The update follows a strong third-quarter (Q3) performance from the chipmaker. TSMC’s Q3 revenue of NT$989.92 billion ($33.10 billion) and earnings per ADR (EPS) of NT$17.44 ($2.92) both exceed the analysts’ consensus estimate of NT$960.41 and NT$15.45, respectively.
Needham said TSMC's Q3 revenue not only surpassed the top end of its guidance range but also held firm on margins, despite concerns about currency-related impacts. The company delivered a gross margin of 59.5%, calming fears of a potential decline due to foreign exchange volatility.
TSMC stock traded over 1% lower on Thursday afternoon and was among the top trending equity tickers on Stocktwits. Retail sentiment around the stock remained in ‘extremely bullish’ territory while message volume improved to ‘extremely high’ from ‘high’ levels in 24 hours.
The stock experienced a 325% increase in user messages over 24 hours, as of Thursday morning. A Stocktwits user called the company the “backbone of AI chips right now”.
Needham highlighted that demand for AI-related chips is strengthening, adding momentum to TSMC’s already robust outlook. While access to the Chinese AI market remains limited, the firm noted that growth prospects elsewhere are more than making up for it. The company’s capacity build-out in Arizona is also gaining speed, it added.
TSMC stock has gained over 51% year-to-date and over 59% in the last 12 months.

_Dataset extract:_
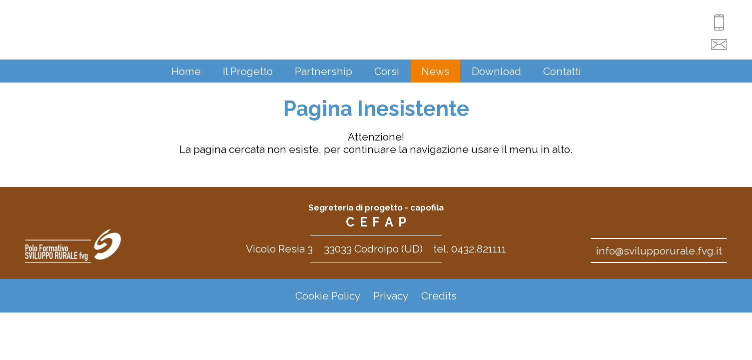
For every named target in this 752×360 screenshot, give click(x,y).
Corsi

_What is being asked:_
Please transcribe the passage of the TSMC article from "The update follows" up to and including "foreign exchange volatility.". The data has no connection to the TSMC article.

_Written solution:_
The update follows a strong third-quarter (Q3) performance from the chipmaker. TSMC’s Q3 revenue of NT$989.92 billion ($33.10 billion) and earnings per ADR (EPS) of NT$17.44 ($2.92) both exceed the analysts’ consensus estimate of NT$960.41 and NT$15.45, respectively.
Needham said TSMC's Q3 revenue not only surpassed the top end of its guidance range but also held firm on margins, despite concerns about currency-related impacts. The company delivered a gross margin of 59.5%, calming fears of a potential decline due to foreign exchange volatility.